Exercise prompt: After finding the line with "336x252 pixels." in the entries below, copy that line and each one after it exactly, through the last line, and omit pictures.

Task material:
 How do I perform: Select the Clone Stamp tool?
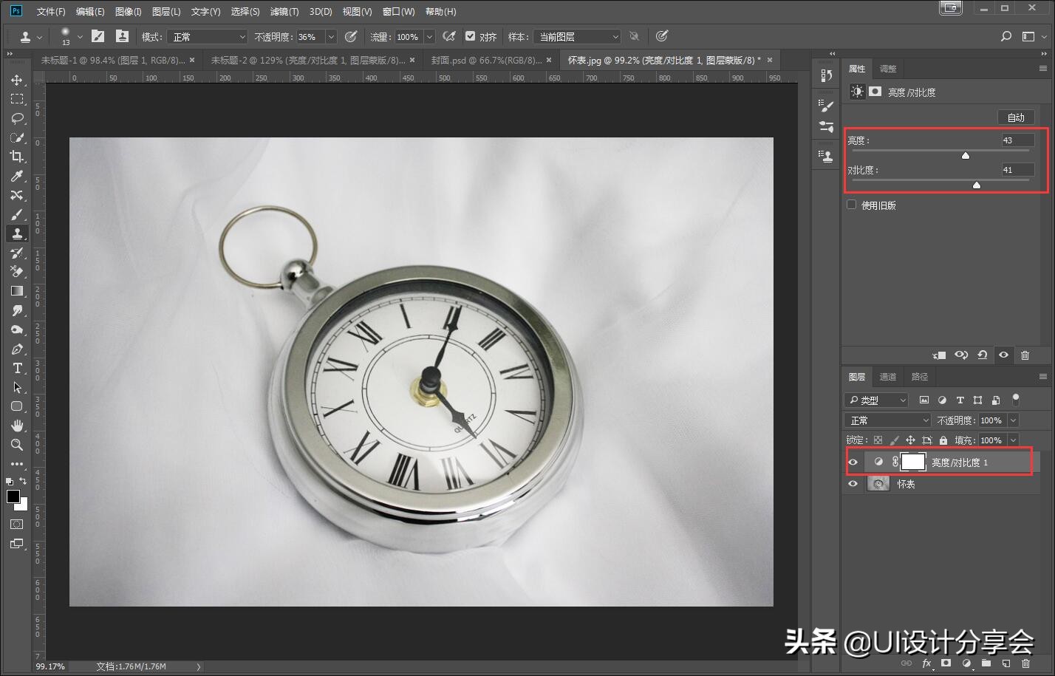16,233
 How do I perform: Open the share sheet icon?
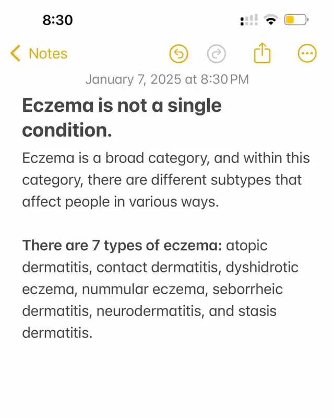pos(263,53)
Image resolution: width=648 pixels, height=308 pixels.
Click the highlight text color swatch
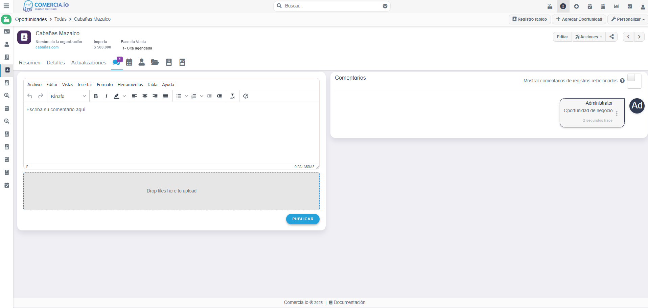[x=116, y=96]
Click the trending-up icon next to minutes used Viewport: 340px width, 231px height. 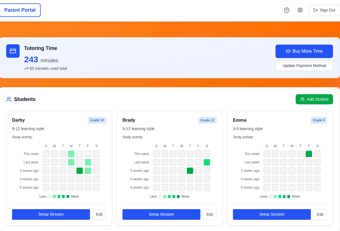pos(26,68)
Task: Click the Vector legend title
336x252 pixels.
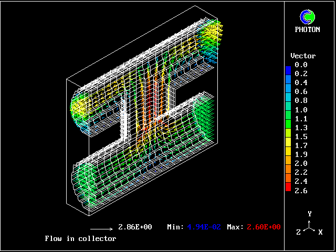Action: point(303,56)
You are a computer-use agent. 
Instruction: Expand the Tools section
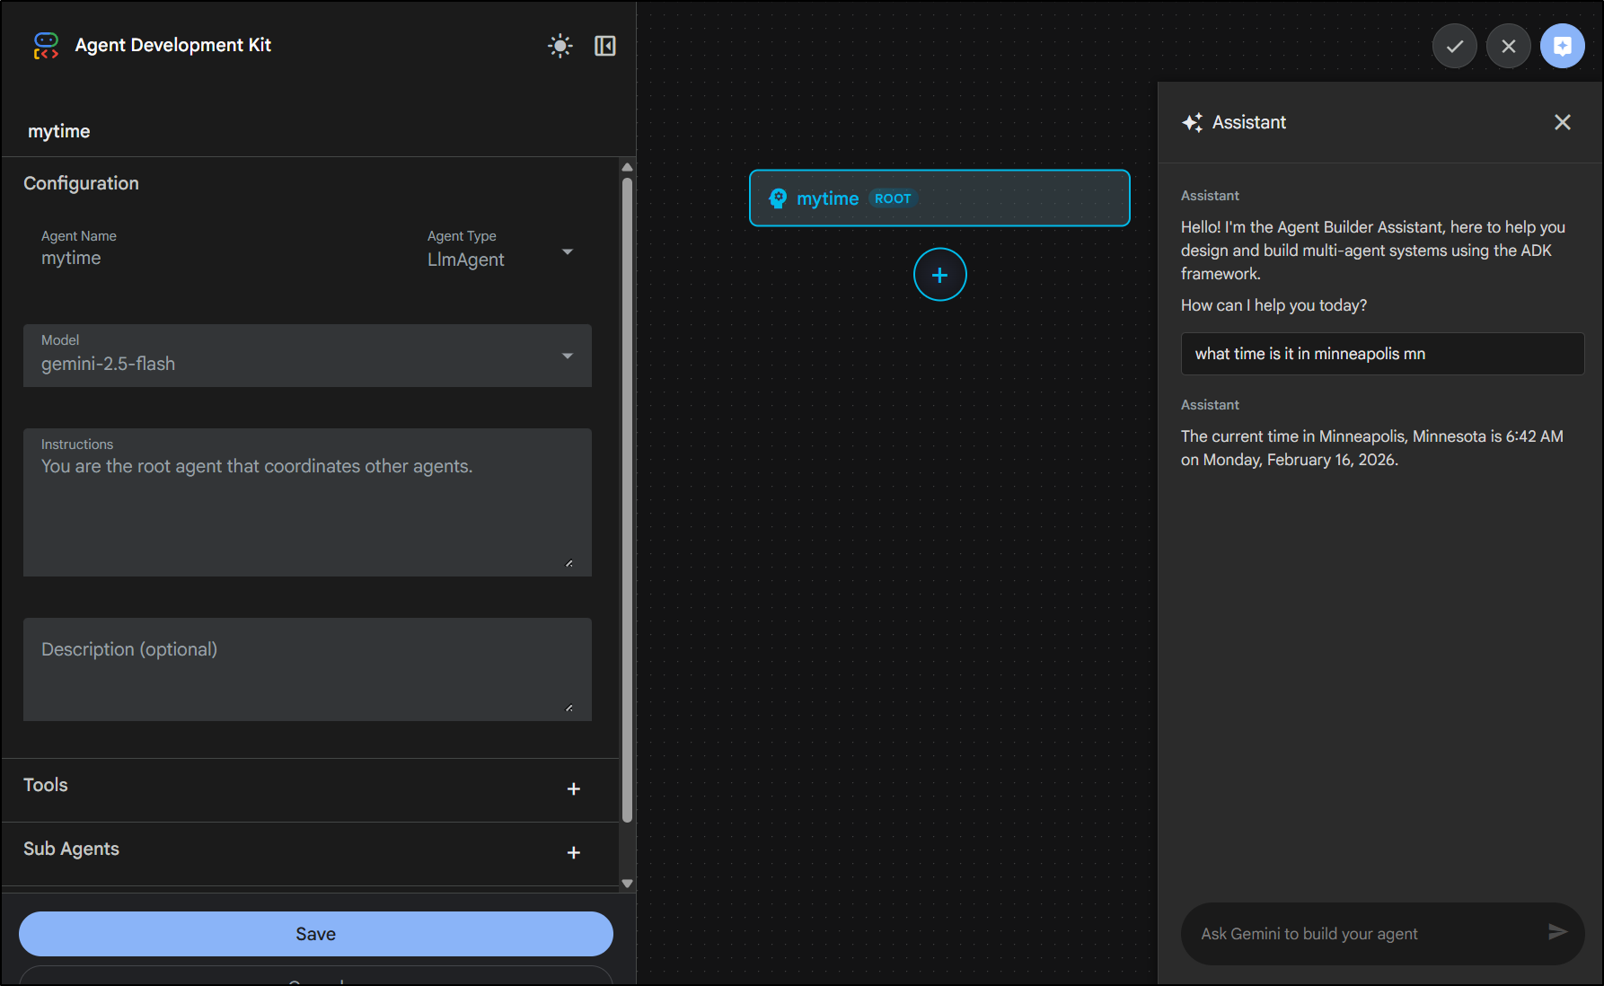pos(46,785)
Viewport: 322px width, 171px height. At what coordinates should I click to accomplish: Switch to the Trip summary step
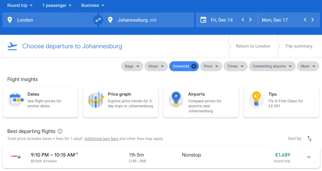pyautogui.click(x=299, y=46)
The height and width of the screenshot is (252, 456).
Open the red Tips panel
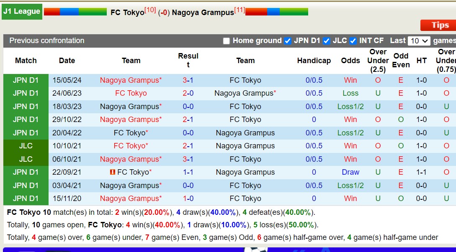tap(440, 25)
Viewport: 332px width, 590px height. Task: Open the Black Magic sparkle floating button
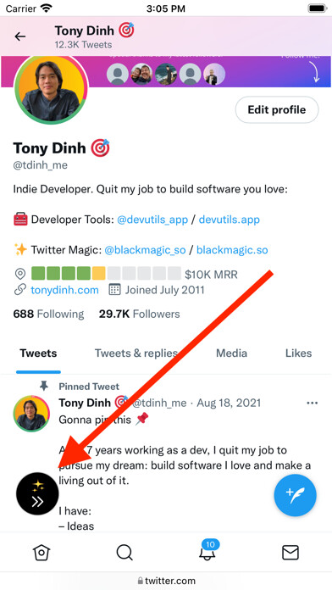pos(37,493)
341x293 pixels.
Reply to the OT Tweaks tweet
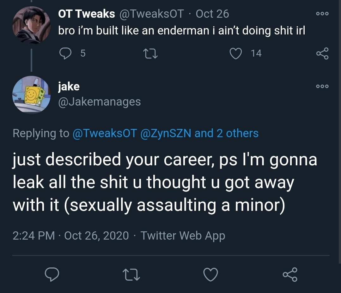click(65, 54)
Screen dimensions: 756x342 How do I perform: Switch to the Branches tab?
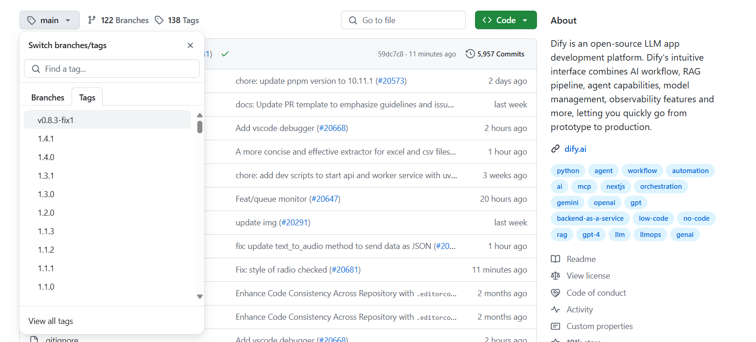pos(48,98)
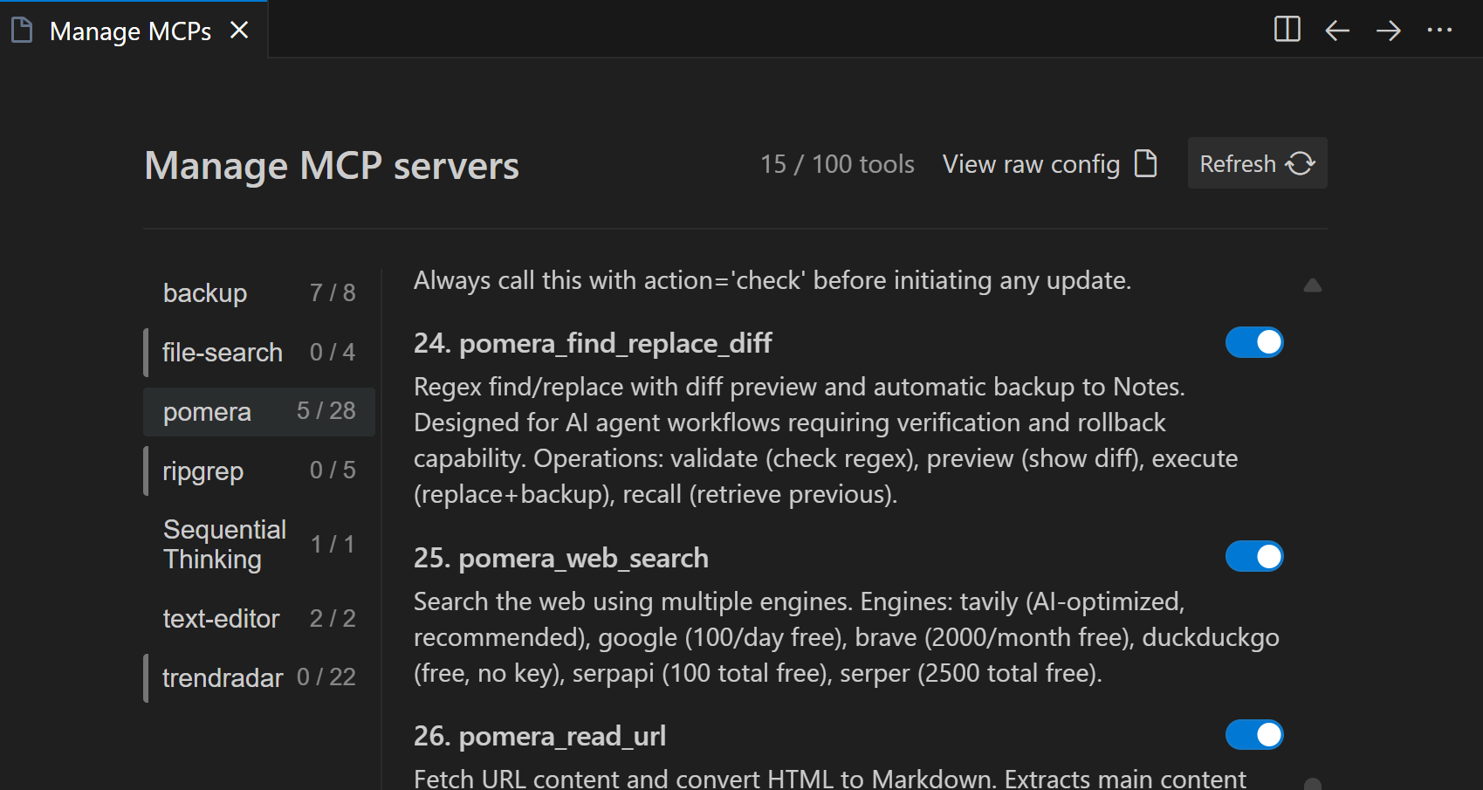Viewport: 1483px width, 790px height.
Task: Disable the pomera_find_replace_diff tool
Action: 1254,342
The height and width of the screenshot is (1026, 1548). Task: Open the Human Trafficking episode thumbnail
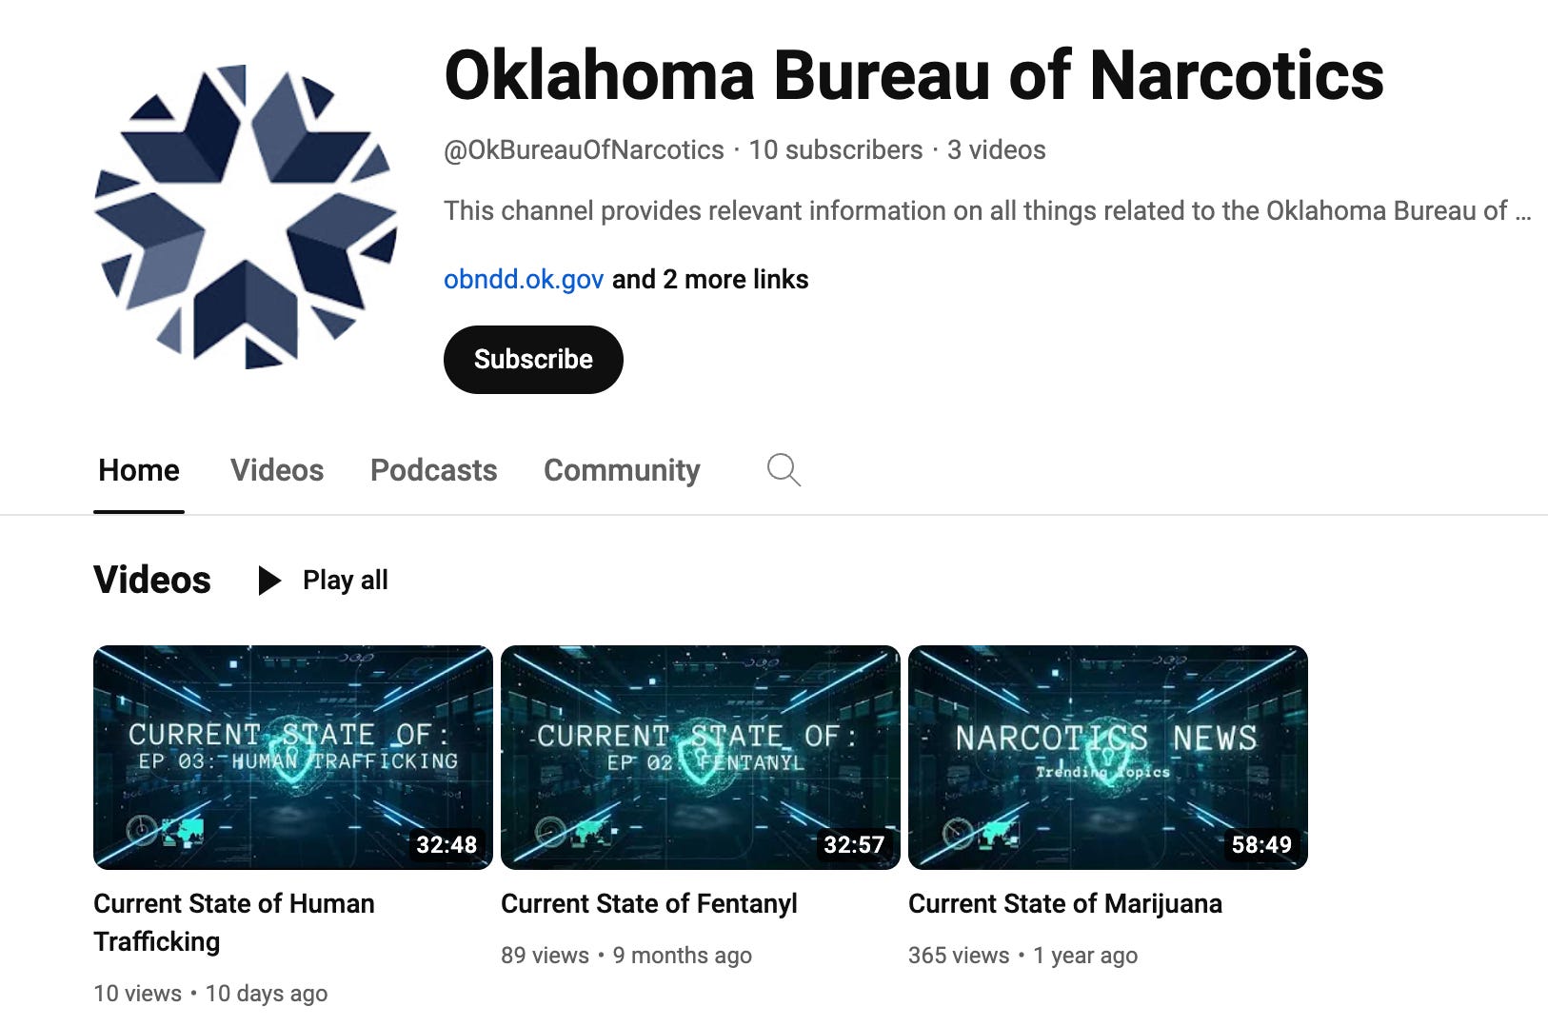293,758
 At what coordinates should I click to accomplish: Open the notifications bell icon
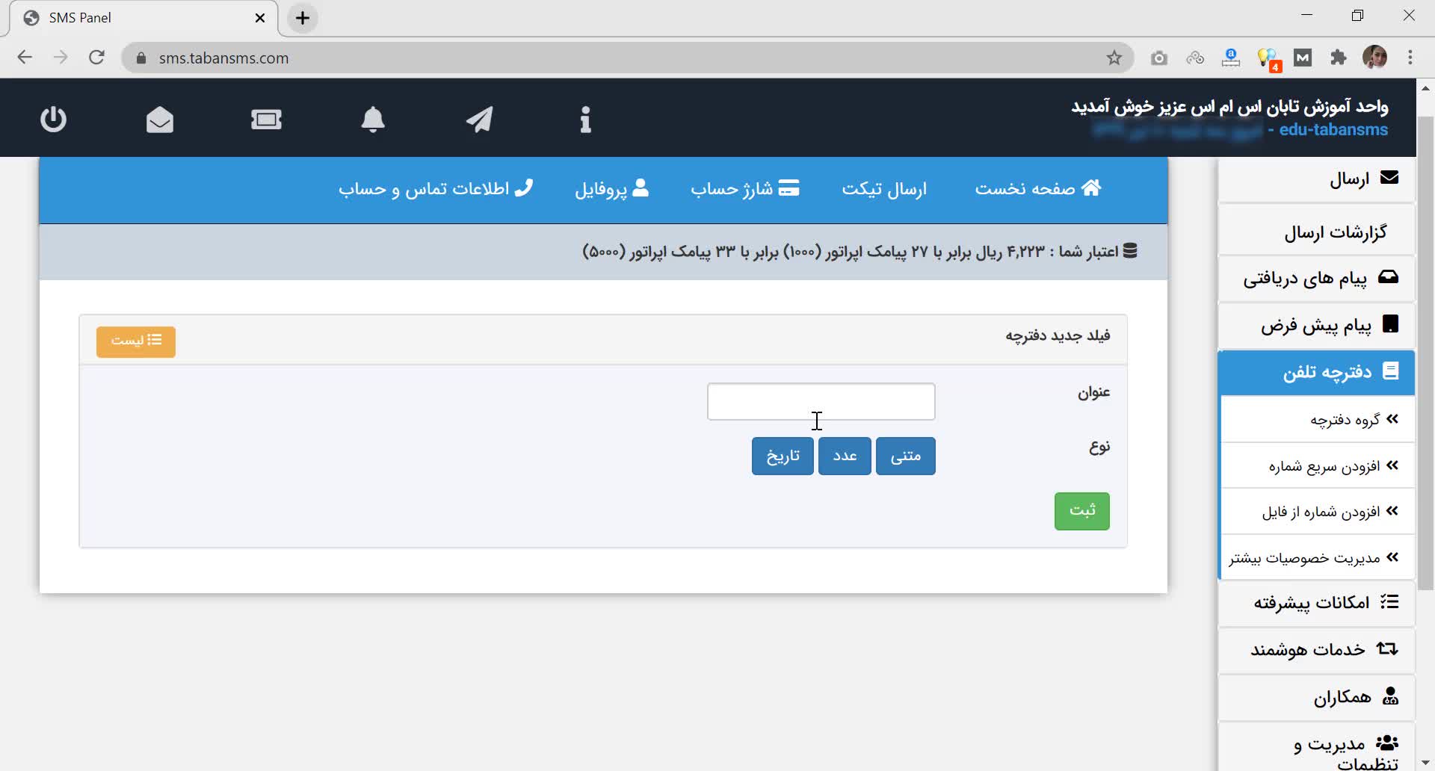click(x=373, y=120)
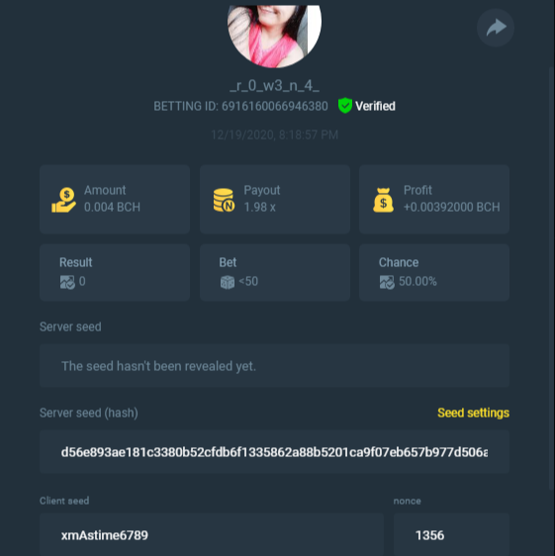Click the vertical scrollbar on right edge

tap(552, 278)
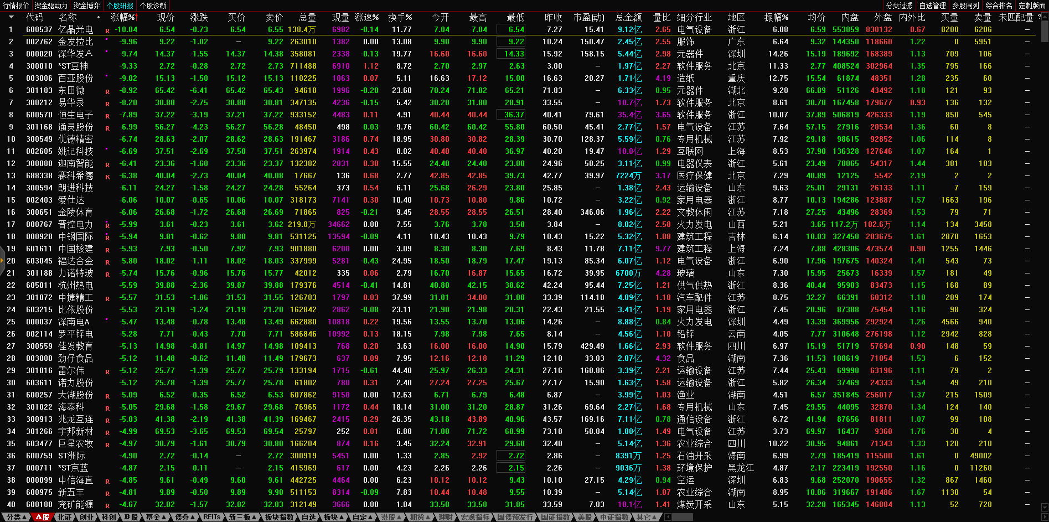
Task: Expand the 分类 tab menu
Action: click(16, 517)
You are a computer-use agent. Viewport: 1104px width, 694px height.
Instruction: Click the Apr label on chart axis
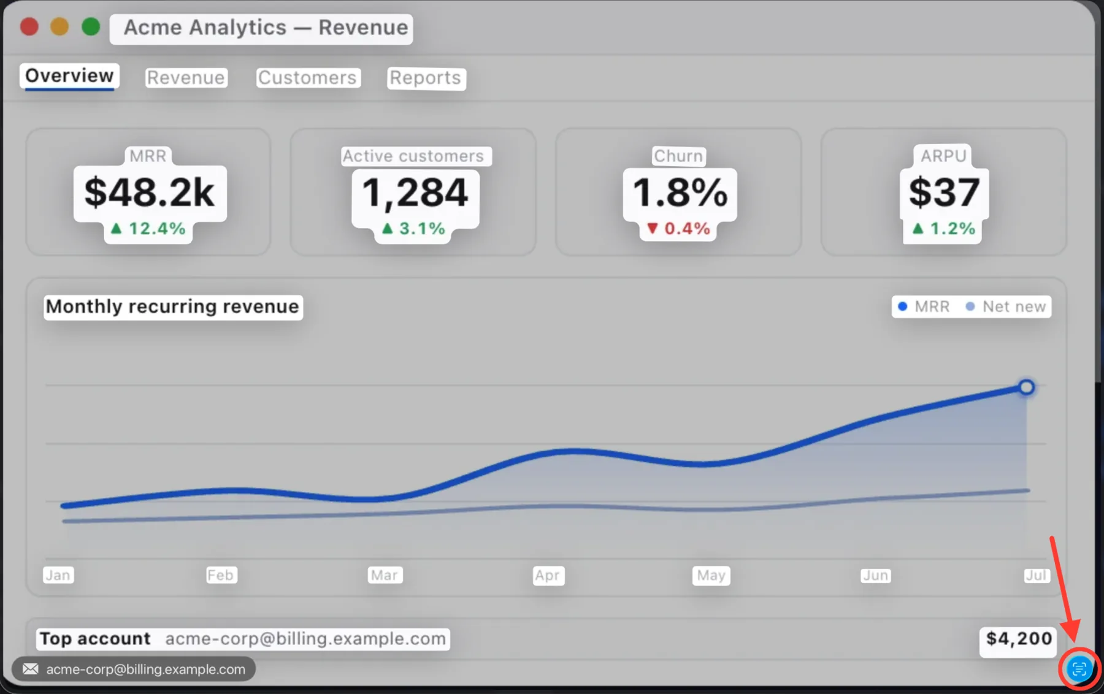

Exercise output:
336x252 pixels.
Action: point(303,56)
You are a computer-use agent. 
Instruction: Expand the Tools section
pos(46,785)
Viewport: 322px width, 171px height. At what coordinates should I click to accomplish: Switch to the Trip summary step
pyautogui.click(x=299, y=46)
The height and width of the screenshot is (252, 456).
Open the red Tips panel
tap(440, 25)
Viewport: 332px width, 590px height. Task: Open the Black Magic sparkle floating button
pos(37,493)
341x293 pixels.
Reply to the OT Tweaks tweet
click(65, 54)
Screen dimensions: 756x342 How do I perform: Switch to the Branches tab?
pos(48,98)
Viewport: 1483px width, 790px height.
Task: Disable the pomera_find_replace_diff tool
Action: 1254,342
The height and width of the screenshot is (1026, 1548). Task: Open the Human Trafficking episode thumbnail
293,758
 At what coordinates should I click to accomplish: Open the notifications bell icon
click(x=373, y=120)
Click the vertical scrollbar on right edge

tap(552, 278)
Task: Expand the 分类 tab menu
Action: click(16, 517)
You are a computer-use agent. Viewport: 1104px width, 694px height.
Instruction: Click the Apr label on chart axis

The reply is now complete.